Sadly, A Dame to Kill For unravels in the third act, as we catch up with Nancy (Jessica Alba), the stripper who fell in love with Bruce Willis' character in the first movie. He killed himself to throw Roark off her scent, and now she harbors an alcohol-fueled vendetta against the seemingly untouchable senator. For starters, Alba is simply not well-rounded enough as a performer to pull off the heartbroken, hearing-voices lunatic type. She's more movie star than actress, and that's perfectly fine--except when I'm asked to watch her stretch and fall short at the end of an otherwise stellar showcase.

Second, Nancy's story dredges up the worst aspects of the series: how many times must we watch people sneak through the woods to attack what should be a fortified compound, in order to assassinate the Big Bad? Miller tries to imbue Nancy with some modicum of character growth, but no one cares whether or not she'll win battle with booze and kill Roark. Of course she will. This is Sin City. No need for twenty minutes of Black Swan crazy talk.

The film ends abruptly, with another CGI spin-out of buildings that forms the Sin City logo. Unlike the striking red opening credits, the closing letters are dim and gray--as if Rodriguez and Miller ran out of juice to power the lights. I know, this began as a somewhat glowing recommendation. Now you're probably wondering how I can justify asking you to see A Dame to Kill For in the theatre. I'll go you one further, and endorse seeing it in 3D.

Just as most people stayed away from Dredd a couple years ago, and subsequently kicked themselves when word of mouth made it a home-video sensation, A Dame to Kill For really benefits from the big-screen, multi-dimensional experience. Rodriguez and the gang at Troublemaker Studios have outdone themselves this time. From the layered, perspective-enhanced translation of Miller's black-and-white drawings in the opening credits; to the steam that envelopes a hot-tubbing Ava Lord like Medusa's snakes; and Dwight's nasty fall out an apartment window, there's no shortage of detail to appreciate. I could tell that the filmmakers were invested in making these stories tangible for audiences, just as Miller is with his readers.

We can probably agree that most sequels are unnecessary. In the case of Sin City, its follow-up is essential. Miller and Rodriguez burst out of the gate nine years ago with a comics film that, collectively, we didn't know could be outdone in the genre. Its groundbreaking digital artistry booted panels off the page, and the nearly unprecedented violence helped reassert that some comics weren't just not for kids--they were positively child-restricted.

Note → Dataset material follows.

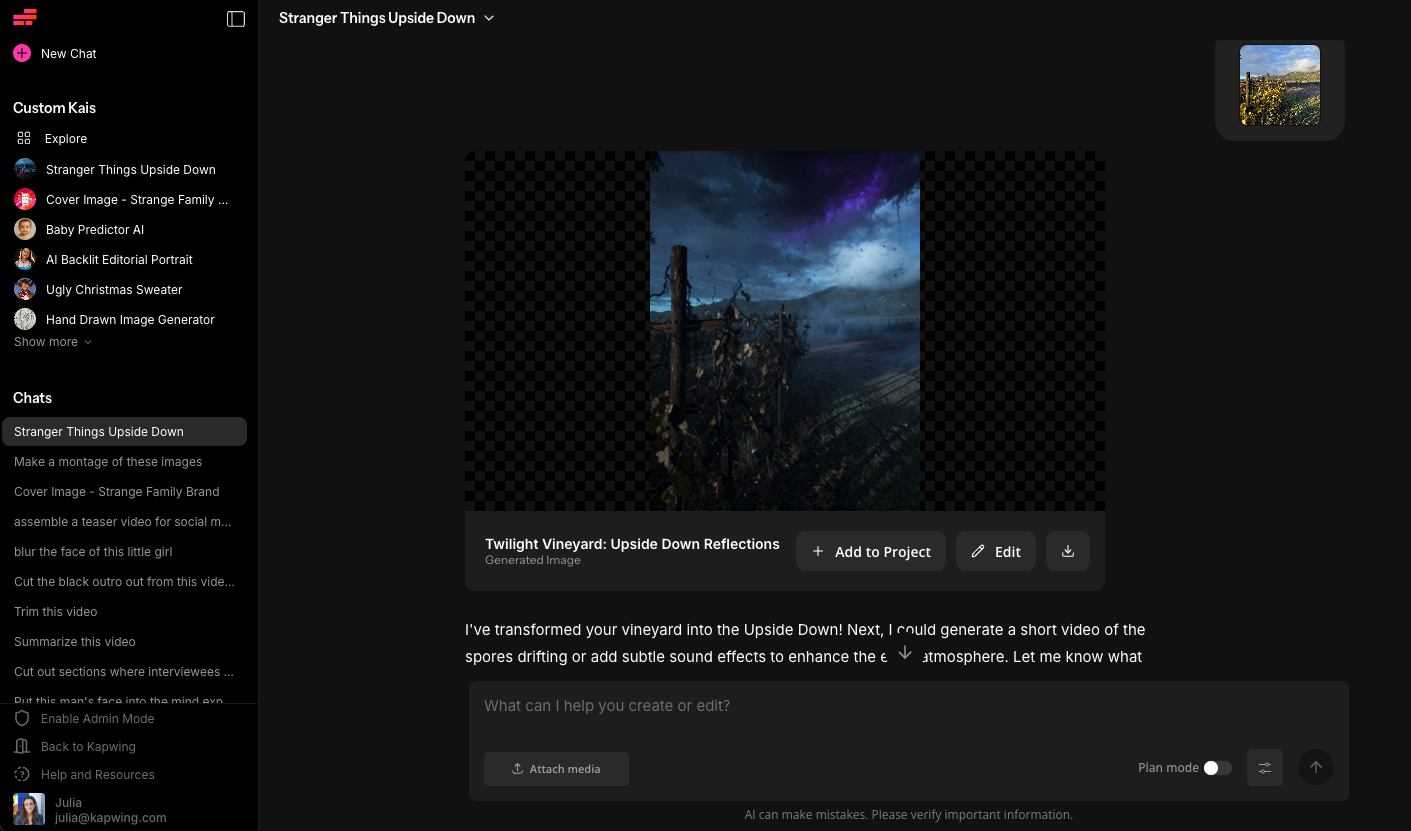Enable Admin Mode
The width and height of the screenshot is (1411, 831).
(x=97, y=719)
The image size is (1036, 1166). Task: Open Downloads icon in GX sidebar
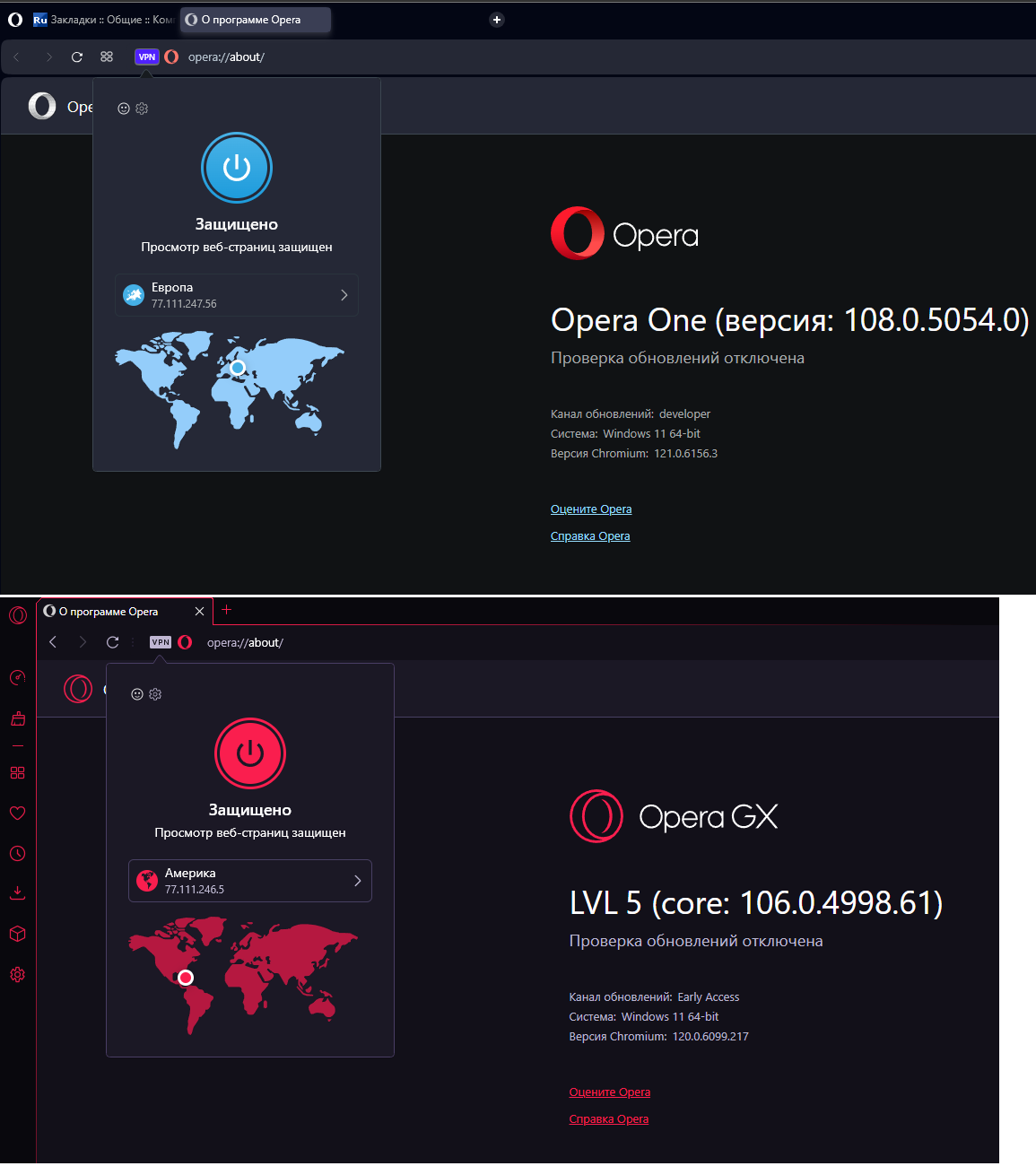[17, 892]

But it was a silly movie, a macho cartoon with aspirations of weight. A Dame to Kill For, by contrast, is a study in lessons learned--a film that could not have existed as a rushed sequel half a decade ago, despite ardent calls from fans. Like the titular town, the picture has its awesome parts, its bad parts, and its unspeakably dreadful parts. There are no shortcuts through Sin City, but some of its attractions are more than worth the trip.

*Oddly enough, this is the second long-in-the-tooth sequel based on a Frank Miller property to come out this year. The first was 300: Rise of an Empire. Both starred Green, and she is the driving, charismatic force behind both films.